Congress delivers good news
The best news of last week was the U.S. Congress’ passage of an omnibus spending bill that included language to repeal the mandatory country-of-origin labeling law that was about to earn us some well-deserved retaliatory tariffs from Canada and Mexico. I have heard nothing out of Mexico on the subject but Canada’s new Minister of Food and Agriculture stated that if the law indeed repeals that provision, Canada would not go through with imposing the tariffs. I suppose he, like many others, has yet to actually find the language among the thousands of pages of this boondoggle of a bill but I understand that the words are indeed there. “We told you so!” is not a strong enough admonishment for the people who have promoted this trade barrier program as something to fulfill consumers’ right to know.
I have no problem with consumers wanting to know, and will even concede that they have a right to know – as long as they are willing to pay the full cost of generating the information and that generating that information does not violate other promises we as a country have made to other countries. MCOOL failed on both counts from the outset.

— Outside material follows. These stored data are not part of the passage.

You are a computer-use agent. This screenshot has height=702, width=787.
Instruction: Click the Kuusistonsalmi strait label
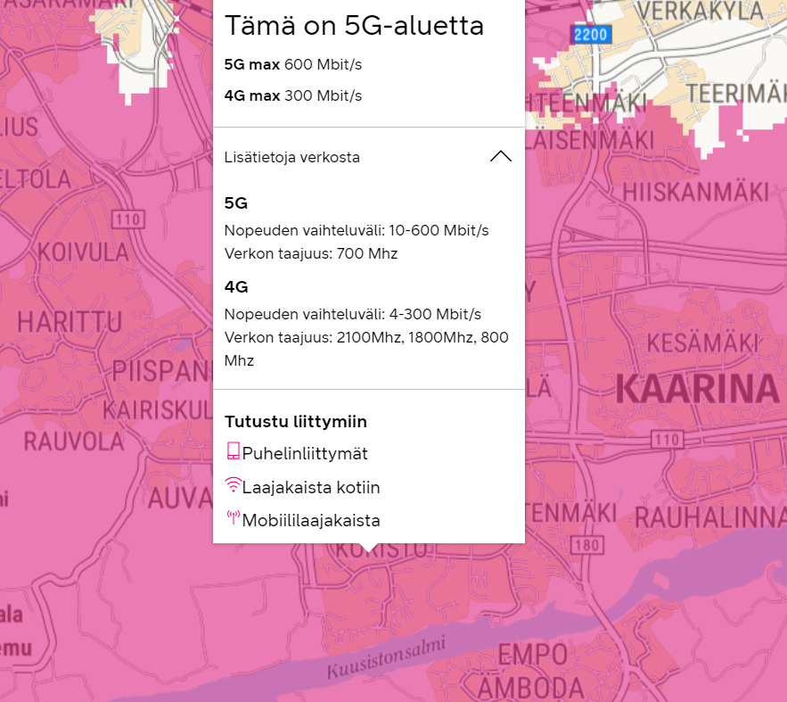[x=386, y=659]
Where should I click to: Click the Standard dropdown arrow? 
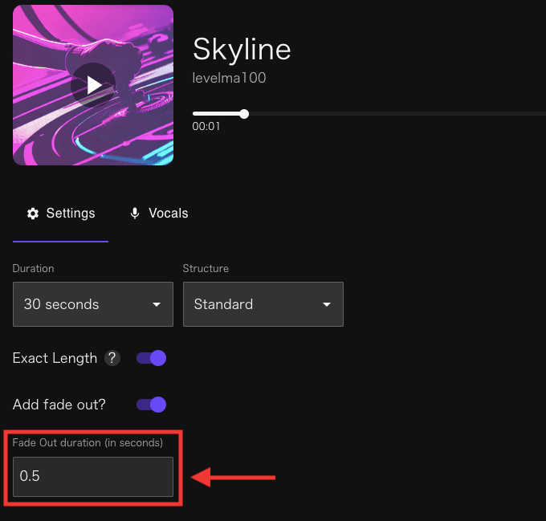click(327, 304)
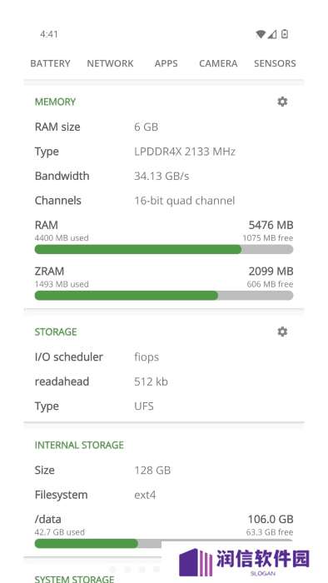Viewport: 328px width, 583px height.
Task: Select the Camera tab
Action: coord(218,63)
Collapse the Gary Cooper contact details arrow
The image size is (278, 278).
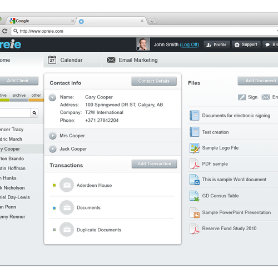[x=52, y=97]
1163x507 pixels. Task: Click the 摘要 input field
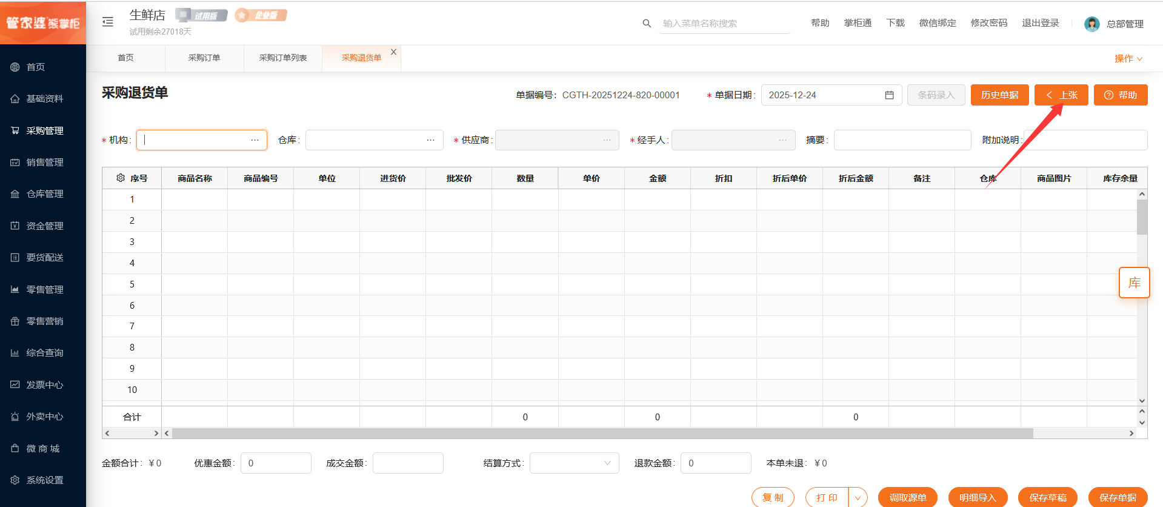pos(902,140)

Someone asked me last week “Why are they just repealing it on meat?” Good question, but I think the answer lies in the fact that fresh fruits and vegetables and nuts and the like are pretty easy to track (the box with “Peru” or “Chile” comes in and the grapes or asparagus is just placed on the shelf) where livestock and meat are very difficult to track, especially if an animal changes owners more than once. I’m looking forward to going to Canada and not having to apologize for a change.
News besides the markets
Other items of news last week had little if anything to do with markets. Both were downers of the greatest sort.
First, of course, was news that Chris Hodges would be leaving the National Pork Board after less than one year at the helm. I don’t have much idea of what happened, but I am, like many, shocked that whatever it was could have left Chris and the Board at such odds that one or both would conclude it either could not be fixed or was not worth the effort to fix. It’s just disappointing. Let’s hope the next effort is more rewarding for both sides.
Second, my sympathies and prayers go out for the family and friends of Mark Engle, a consummate professional in our industry, who passed unexpectedly early last week. Mark was one of the best people I have met in this business. I knew him to be intelligent, knowledgeable, pleasant and friendly. He was a person I just liked being around! He was accomplished as both a veterinarian and a businessperson, and had seen the industry from about every conceivable direction. He made a difference in virtually all of those roles. I will miss him.
Jim McKean, Scott Hurd and now Mark Engle – it’s been a tough couple of years for our valued leaders in the veterinary medicine/policy fields. So let’s pray, too, for that next generation of leaders who will have to step to the plate, perhaps before they had expected. I hope it is not before they are ready. Farewell, friend.